Small interfering RNAs (siRNA) and microRNAs (miRNA) have gained a lot of clinical interest in recent years as they can specifically target genes/ proteins of interest and can be engineered to fit the patients’ unique needs and conditions. Different methods have been developed to deliver RNA molecules in vitro and in vivo, however, the clinical application of RNA interference has been challenging due to the need for a safe, scalable and clinically relevant delivery method. Cationic lipoplex reagents for example, are marketed for in vivo delivery but at limited doses and cannot be used in humans. In their article published in Neuro-Oncology, 2017, the Heimberger group from The University of Texas, in collaboration with Arcturus Therapeutics describe a lipid nanoparticle system (LNP) that can be used to deliver mimic miRNA to immune cells for treatment of glioma. Using a NanoAssemblrTM BlazeTM instrument, they generated large scale miRNA-LNP formulations to perform preclinical studies in a canine model. This study is the first to highlight the efficacy and scalability of nanoparticles for delivery of miRNA as an immune therapeutic for treatment of malignancy.
To develop an efficacious miRNA delivery system, the authors first generated 4 test LNP formulations with different lipid compositions encapsulating the miRNA sequence miR-124. miR-124 targets a tumor-mediated immune suppressive hub, STAT3, and has been shown to have therapeutic effects in preclinical malignancy models. Of the 4 test miR-124 LNPs, one named LUNAR-301 significantly prolonged the median survival time of the murine glioblastoma model and was chosen for further investigation. LUNAR-301 was injected to non-tumor-bearing mice for pharmacokinetic studies and was compared to its lipoplex counterpart, Lipofectamine. Analysis of the desired immune compartment, peripheral blood mononuclear cells (PBMCs), indicated higher uptake of miR-124 LUNAR-301 compared to Lipofectamine. Further analysis indicated that LUNAR-301 preferentially targeted monocytes, which are an important site of STAT3 regulation.
To assess immunity against tumor recurrence, LUNAR-301 as well as the Lipofectamine miR-124 treated glioma-implanted mice that survived the initial implantation were rechallenged with a second and third intracerebral glioma implant. No further treatment was administered to these mice and a greater number of LUNAR-301 treated mice survived the second and third challenge compared to the Lipofectamine group. This also pointed to induction of immunological memory in response to LUNAR-301 administration. Interestingly, this is contrary to the general property of anti-STAT3 agents which usually do not generate immunological memory, highlighting the superiority of LUNAR-301 to its small molecule counterparts.
Additionally, LUNAR-301 was tested for toxicity in non-tumor-bearing mice. Mice treated with LUNAR-301 maintained their body weight while the liver weight was slightly increased and it was observed that generally nonspecific immune activation was not triggered compared to the PBS control. LUNAR-301 was then formulated in large scale and tested in purpose-bred non-tumor-bearing beagles. No organ abnormalities were observed following injection and LUNAR-301 accumulated in the PBMC compartment.
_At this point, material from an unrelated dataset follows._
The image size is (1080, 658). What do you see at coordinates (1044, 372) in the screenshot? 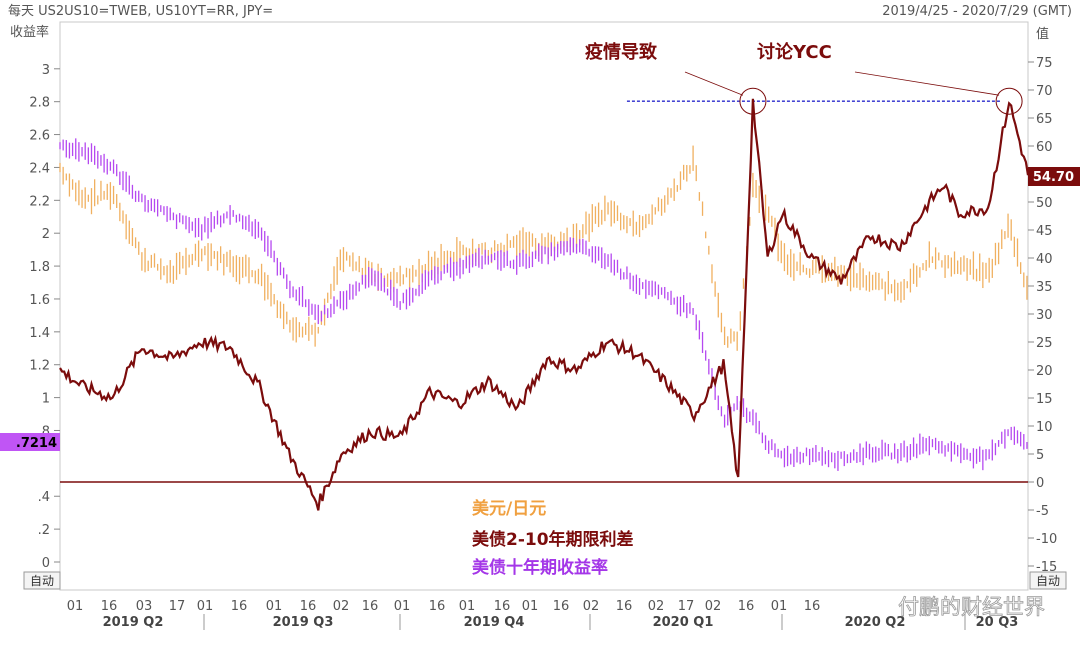
I see `right-tick-label: 20` at bounding box center [1044, 372].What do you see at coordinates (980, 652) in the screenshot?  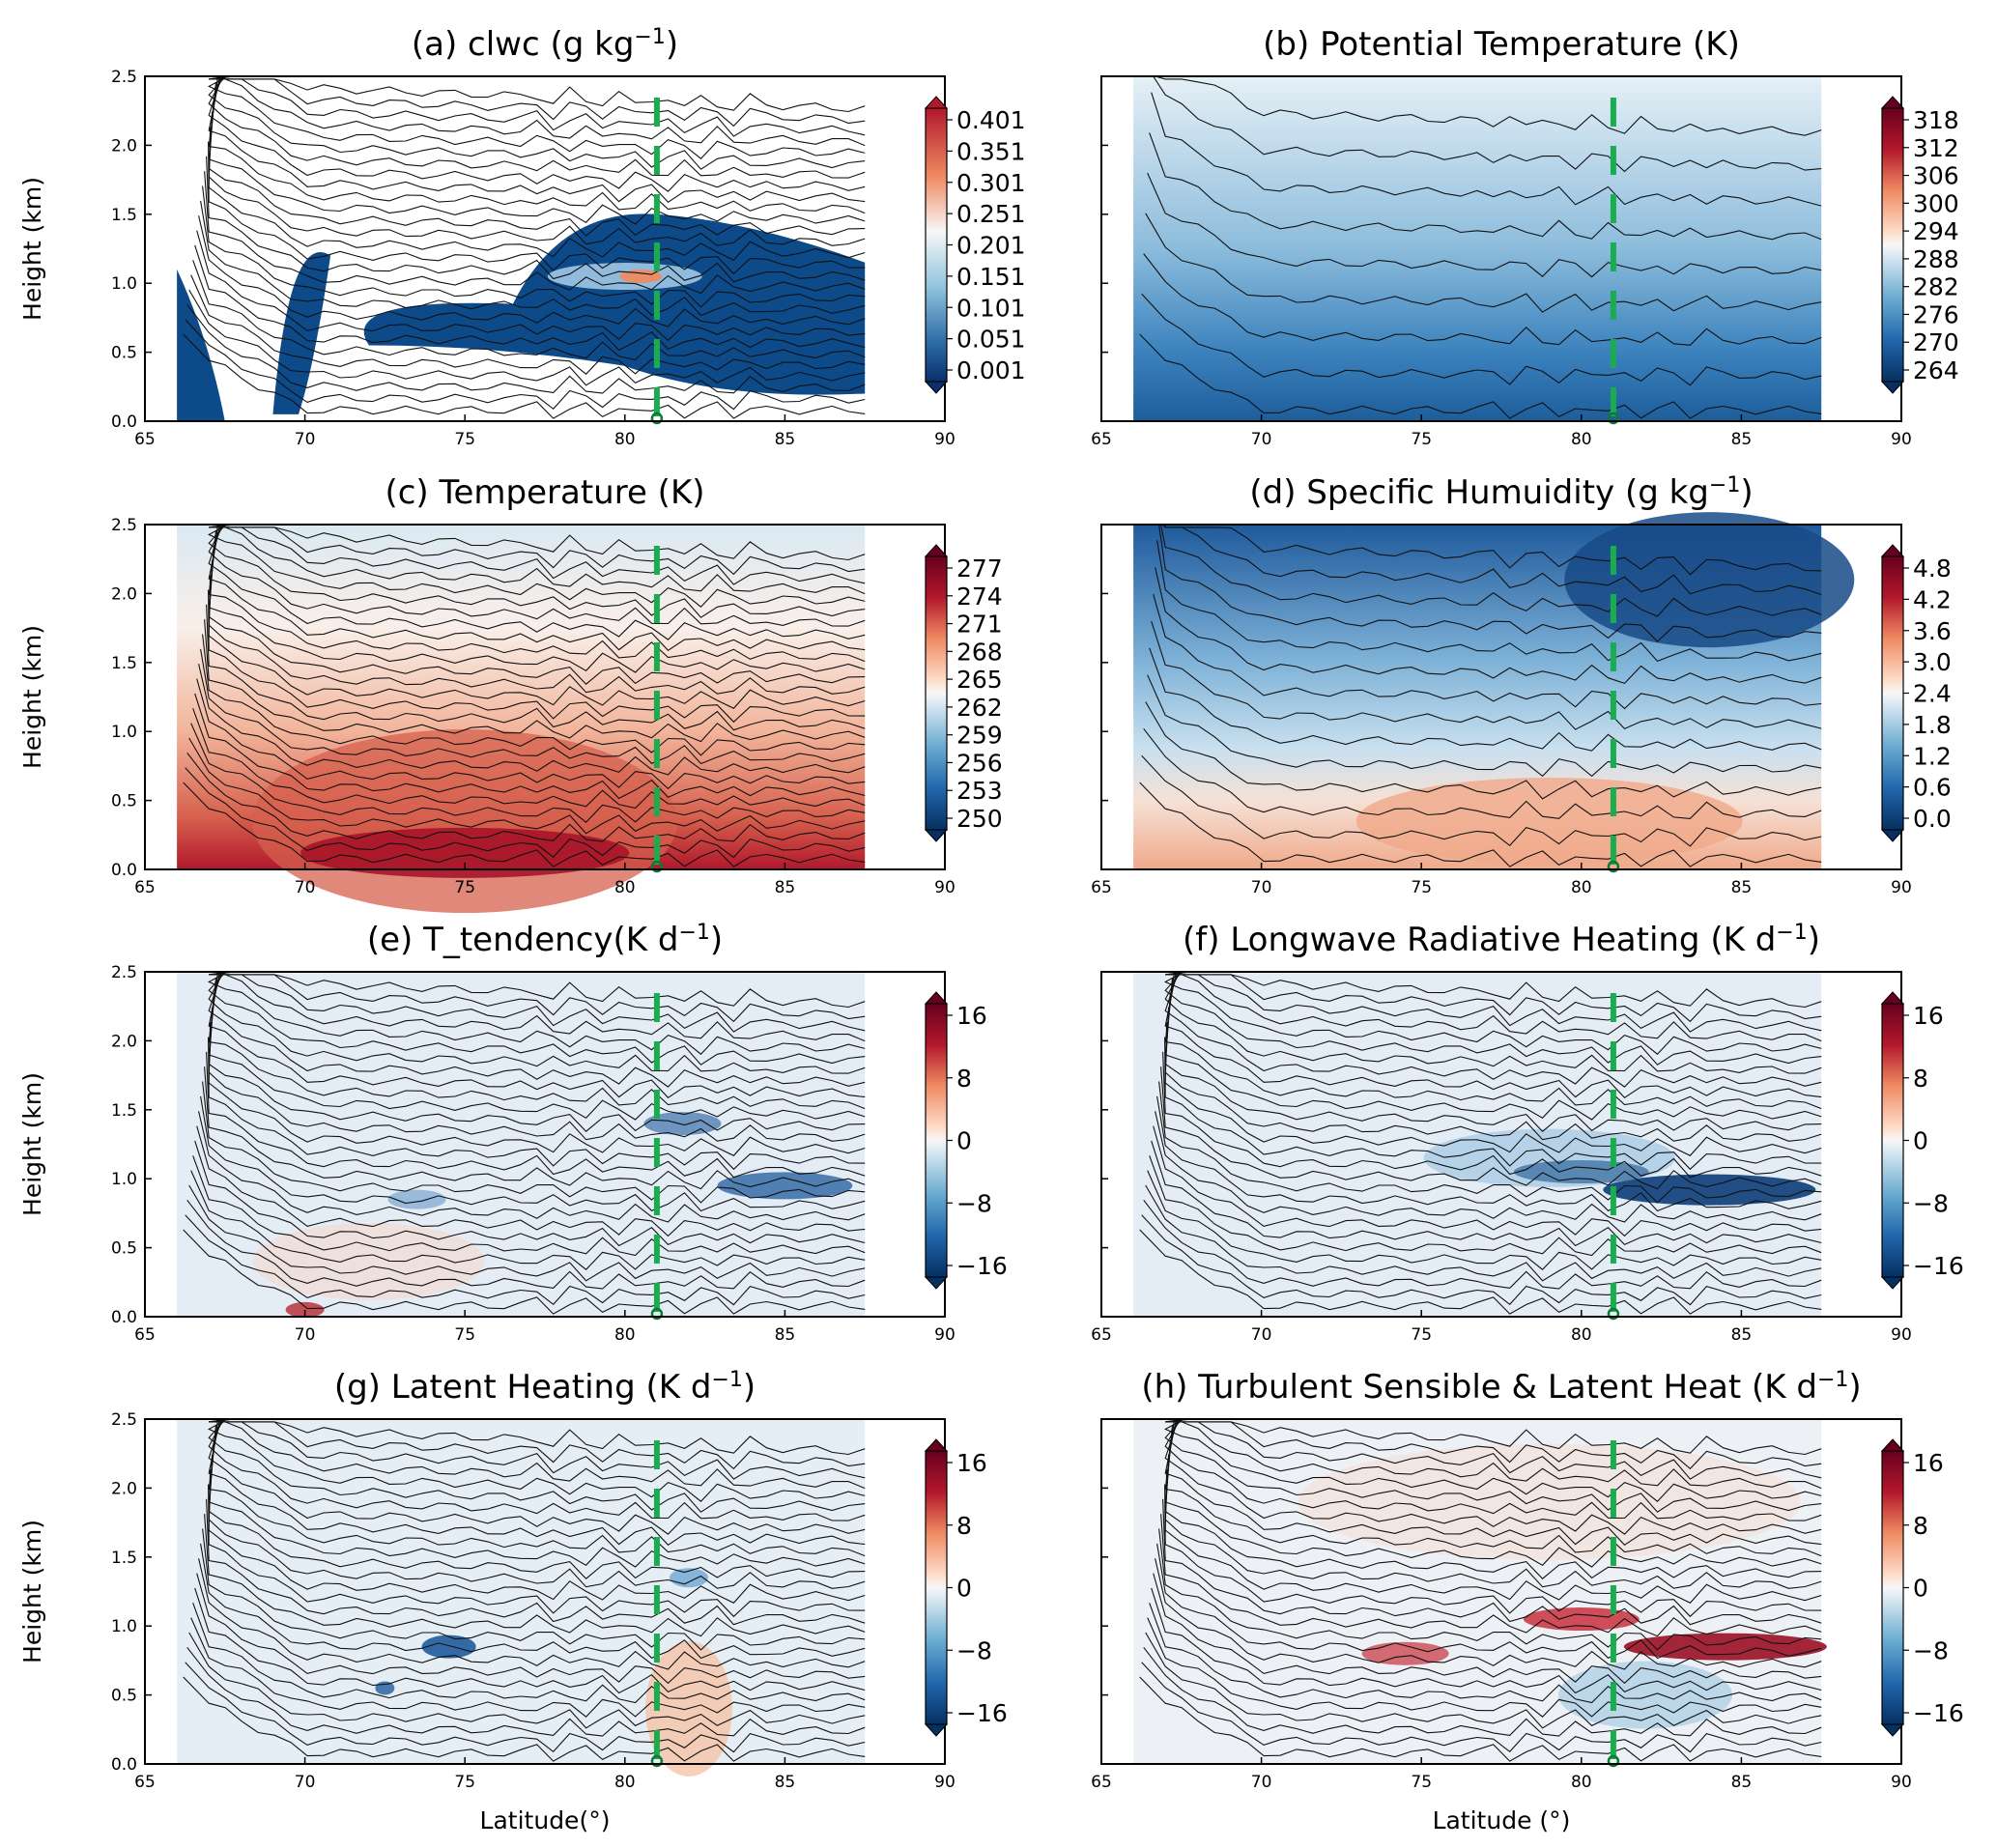 I see `colorbar-label: 268` at bounding box center [980, 652].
Overall, LUNAR-301 is a safe and efficacious way to deliver miRNA to immune cells to treat malignancy and can build protection against tumor recurrence. In addition to long term stability, LUNAR nanoparticles can be tolerated at high doses, are biodegradable and can be upscaled for clinical studies. LUNAR nanoparticles are thus highly superior to existing lipoplex gene delivery agents such as Lipofectamine for in vivo
applications. This study indicates that miRNA-lipid nanoparticles are safe and efficacious in multiple species and can target specific tissues to treat malignancy. Currently several LNP formulations are undergoing clinical trials and the authors suggest that LUNAR-301 can also potentially be used as an effective delivery method in humans.
Previously we showed therapeutic efficacy of unprotected miR-124 in preclinical murine models of glioblastoma, including in heterogeneous genetically engineered murine models by exploiting the immune system and thereby negating the need for direct tumor delivery. Although these data were promising, to implement clinical trials, we required a scalable formulation that afforded protection against circulatory RNases.
We devised lipid nanoparticles that encapsulate and protect the miRs from degradation and provide enhanced delivery into the immune cell compartment and tested in vivo antitumor effects.
Treatment with nanoparticle-encapsulated miR-124, LUNAR-301, demonstrated a median survival exceeding 70 days, with an associated reversal of tumor-mediated immunosuppression and induction of immune memory. In both canine and murine models, the safety profile of LUNAR-301 was favorable.
For the first time, we show that nanoparticles can direct a therapeutic response by targeting intracellular immune pathways. Although shown in the context of gliomas, this therapeutic approach would be applicable to other malignancies.